RCArray a,b,c,d;	//all different piles

a = b;
b = c;
d = a;			//makes them one single pile.


What if you pile them up. Blue cubes which contain the data.
And a Red cube containing the reference count equal to
the sum of all references to the blue cube of the same pile.
Basically a pile of blue cubes with a red cube on top.



1) RCArray a,b,c,d;		//------------

[1]
 x <-a

[1]
 x <-b

[1]
 x <-c

[1]
 x <-d


2) a = b;	//------------

[2]
 x <-[old b1]
 x <-a,b

[1]
 x <-c

[1]
 x <-d

3) b = c;	//------------


[3]
 x <-b,c
 x <-[old b1]
 x <-a,[old b2]

[1]
 x <-d


4) d=a;		//------------

[4]
 x <-b,c
 x <-[old b1]
 x <-[old a1],[old b2]
 x <-d,a



March 05, 2015
On Thursday, 5 March 2015 at 18:41:31 UTC, deadalnix wrote:
> Kind of OT, but your train of thought is very difficult to follow the way you are communicating (ie by updating on previous post by answering to yourself).
>
> Could you post some more global overview at some point, so one does not need to gather various information for various posts please ?

Okay. I seem to be mixing my more well-thought out ideas with ideas I get on the spur of the moment. Then they come out in a jumble. I have to confess that a lot of my ideas just pop into my head.

Did you want me to talk about how I would do ownership with my reference safety system?
March 05, 2015
On Thursday, 5 March 2015 at 20:47:55 UTC, Zach the Mystic wrote:
> Did you want me to talk about how I would do ownership with my reference safety system?

I'd like you to expose what is pretty settled down in your mind so we can have a base to understand the in flux part of the ideas :)
March 09, 2015
On 04/03/2015 08:55, Ivan Timokhin wrote:
>      void main()
>      {
>          auto arr = RCArray!int([0]);
>          foo(arr, arr[0]);
>      }
>
>      void foo(ref RCArray!int arr, ref int val)
>      {
>          {
>              auto copy = arr; //arr's (and copy's) reference counts are both 2
>              arr = RCArray!int([]); // There is another owner, so arr
>                                     // forgets about the old payload
>          } // Last owner of the array ('copy') gets destroyed and happily
>            // frees the payload.
>          val = 3; // Oops.
>      }

We could prevent reassignment of arr while val is alive, but perhaps still allow mutation of existing elements through arr.
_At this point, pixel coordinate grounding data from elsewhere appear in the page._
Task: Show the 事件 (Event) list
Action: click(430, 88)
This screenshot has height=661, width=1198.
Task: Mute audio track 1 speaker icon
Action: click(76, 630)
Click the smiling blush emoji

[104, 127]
I've changed Marc Schütz's example to explore this:

void main() {
    auto a = RCArray!int([5]); // a's refcount is now 1
    foo(a, a[0]); // pass by ref
}
void foo(ref RCArray!int a, ref int t) {
    a[0] = 4; // ok
    a = RCArray!int([]); // drop the old a
    t = 3; // oops, t is gone
}

I think Rust would enforce that either a *or* t can be mutably borrowed at once (and for a, t can't even be immutably-borrowed). Without designing a system, in theory foo is OK if a is const, but that prevents a[0] = 4. This could be allowed as long as a is not reassigned (i.e. a is head-const).

To support RCDynamicArray that supports appending and resizing, these operations also need to be excluded, whilst potentially allowing existing elements to be mutated.

(I've seen Andrei's solution for the above example, but it doesn't work for Ivan Timokhin's code, and for the former it can be non-ideal).

Perhaps a parameter attribute similar to head-const (but somehow configurable by the container author) could enforce this. The author of foo would need to use this attribute for a. The container could mark the safe mutation operations with this attribute.

Just an idea. I haven't considered other types of container, maybe it would help those also.